Chapter 10 #3

A sound escaped her, a choked, broken thing that was half laugh, half sob.

It was the sound of a dam finally breaking.

The last of her formidable control, the wall she had built brick by agonizing brick over a lifetime of solitude, crumbled into dust. “Jae,” she sobbed, his name a ragged prayer on her lips.

She collapsed into him, a desperate, fluid motion that was all surrender.

She slid into his arms, her body fit against his, as if carved from the missing piece of his soul.

Her face buried itself in the crook of his neck, her hot tears spilling onto his skin, each one a scalding drop of all the pain she had refused to let herself feel.

Her hands clutched at his shoulders, her fingers digging into his muscle as if she were afraid he might disappear.

He was content to be her anchor down to his very bones to keep from being swept away by the storm of her own grief.

He wrapped his arms around her, one hand splayed wide across the trembling expanse of her back, the other tangling in the thick silk of her hair, holding her head to his chest. He just held her, his body a solid, unyielding harbor against the tempest of her release.

He could feel her heart hammering against his ribs, a wild, frantic rhythm that slowly, gradually, began to match the steady, reassuring beat of his own.

He pressed his lips to her hair, breathing her in, and just held on.

“This won’t solve anything,” she whispered. “But it feels so damn good.” Her breath was warm against his neck. “When I saw you go down…I lost my mind. Please don’t let me hurt you. I couldn’t bear it.”

He clasped the back of her neck, holding her against him, the small, intimate pressure that said I'm here and I'm paying attention to your body. She closed her eyes for one count. She opened them.

"I've been afraid of myself with you," she said. He held still. "I've been afraid of what I am.” She brushed her cheek with a hard sweep. "When I'm near you, touch you, let you in, I don't know what I am, Jae. I don't know what my body's doing. I don't trust myself with you."

He understood instinctively that she was giving him the largest piece of the truth she had room to give, and that pressing for more would close the door she'd just cracked.

"Okay," he said. Just that. Okay.

She conceded it with a tilt of her head, hoping she believed, for one second, that all of this was real.

He squeezed her hand.

"You can be afraid, and still let me stay close," he said quietly. "The two things aren't in conflict. You don't have to figure out what you are before you let me near you. We can figure it out together."

The orange threads in her irises softened, the predator's edge in them banking down to something quieter, and he watched the smallest possible amount of the wall come down. Not all of it. Not even most of it. A thread. A single thread. Enough.
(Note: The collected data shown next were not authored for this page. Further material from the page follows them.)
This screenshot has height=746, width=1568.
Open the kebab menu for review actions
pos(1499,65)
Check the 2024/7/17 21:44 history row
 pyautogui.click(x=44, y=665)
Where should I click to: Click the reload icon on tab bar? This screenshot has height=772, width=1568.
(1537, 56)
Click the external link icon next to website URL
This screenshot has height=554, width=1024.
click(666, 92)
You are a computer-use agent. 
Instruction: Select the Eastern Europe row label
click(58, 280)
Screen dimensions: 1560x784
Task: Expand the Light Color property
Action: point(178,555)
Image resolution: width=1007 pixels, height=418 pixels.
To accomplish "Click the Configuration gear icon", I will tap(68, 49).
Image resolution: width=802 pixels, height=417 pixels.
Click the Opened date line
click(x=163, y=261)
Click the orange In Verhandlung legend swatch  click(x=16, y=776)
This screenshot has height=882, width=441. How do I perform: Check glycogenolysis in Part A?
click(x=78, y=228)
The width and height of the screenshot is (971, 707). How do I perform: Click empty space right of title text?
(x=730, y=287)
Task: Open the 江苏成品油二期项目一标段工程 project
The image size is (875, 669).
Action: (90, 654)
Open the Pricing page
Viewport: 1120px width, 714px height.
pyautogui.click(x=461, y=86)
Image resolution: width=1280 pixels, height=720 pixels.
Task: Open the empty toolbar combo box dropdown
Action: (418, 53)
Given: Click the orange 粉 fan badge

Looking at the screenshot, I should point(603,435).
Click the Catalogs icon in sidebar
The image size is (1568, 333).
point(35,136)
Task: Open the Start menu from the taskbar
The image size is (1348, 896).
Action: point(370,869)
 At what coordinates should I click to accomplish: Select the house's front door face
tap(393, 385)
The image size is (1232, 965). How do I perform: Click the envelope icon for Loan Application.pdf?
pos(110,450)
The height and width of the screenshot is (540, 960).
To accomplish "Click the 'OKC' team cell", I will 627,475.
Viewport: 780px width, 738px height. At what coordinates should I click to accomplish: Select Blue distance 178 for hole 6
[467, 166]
He lowered his head slowly, giving her every chance to pull away, to turn aside.

Her gaze, now clear of tears and wide with a fragile, breathtaking trust, held his.

He brushed his lips against hers, a soft, questioning pressure, a test. Her lips were warm and salt-stained from her tears, and when they parted on a soft sigh, he deepened the kiss.

He kept this kiss slow. Deep. An exploration, a conversation without words, a silent acknowledgment of every hurt, every fear, every apology they had just shared.

His tongue swept against hers, to comfort, to taste the surrender he had just been given.

He poured all the reassurance he had into it, all the promise of We can figure it out together.

Her hands, which had been clutching at him, relaxed, her fingers sliding up to thread through his hair, holding him close in a quiet, profound intimacy. It was a kiss that sealed their new, fragile truce, a promise that for now, in this room, in this bed, they were enough.

He moved when there was a knock at the door. “That’s food. You stay put. After you’ve had your fill, we’ll find you some clothes,” Lechuza said.

“What?” He lifted the sheet. He was stark naked.

“Yeah, that’s right,” she said, staring at him, those eyes going almost to a glittering gold. “How’s that for restraint?”

His jaw dropped. “Did Killa Saqra Rumi make a fucking joke?” He watched as she took an enormous tray from a woman at the door and a garment bag.

He shifted his weight to sit up. The ache in his ribs sharpened. His body protested the movement, and he gasped.

She set down the tray and bag and rushed back to the bed. She wrapped her arm around him and helped him sit.

“That was no joke, handsome. I’m not wearing a stitch under this flimsy thing.”

This time he choked on his own spit. “Fuck,” he whispered between coughs. “You’re fucking killing me, woman.”

She froze, then relaxed. “Sorry.” She shook her head, walking back to the table, unzipping the garment bag and pulling out men’s clothing. She chose underwear and a pair of soft gray athletic shorts. Coming back, she said, “Do you need help?”

“Only if you let me help you.”

She threw the shorts at him, and he laughed when they hit him in the face. She flounced to the closet and grabbed gorgeous black and gold garments off the hanger, and slipped into the bathroom, but not before blowing him a kiss.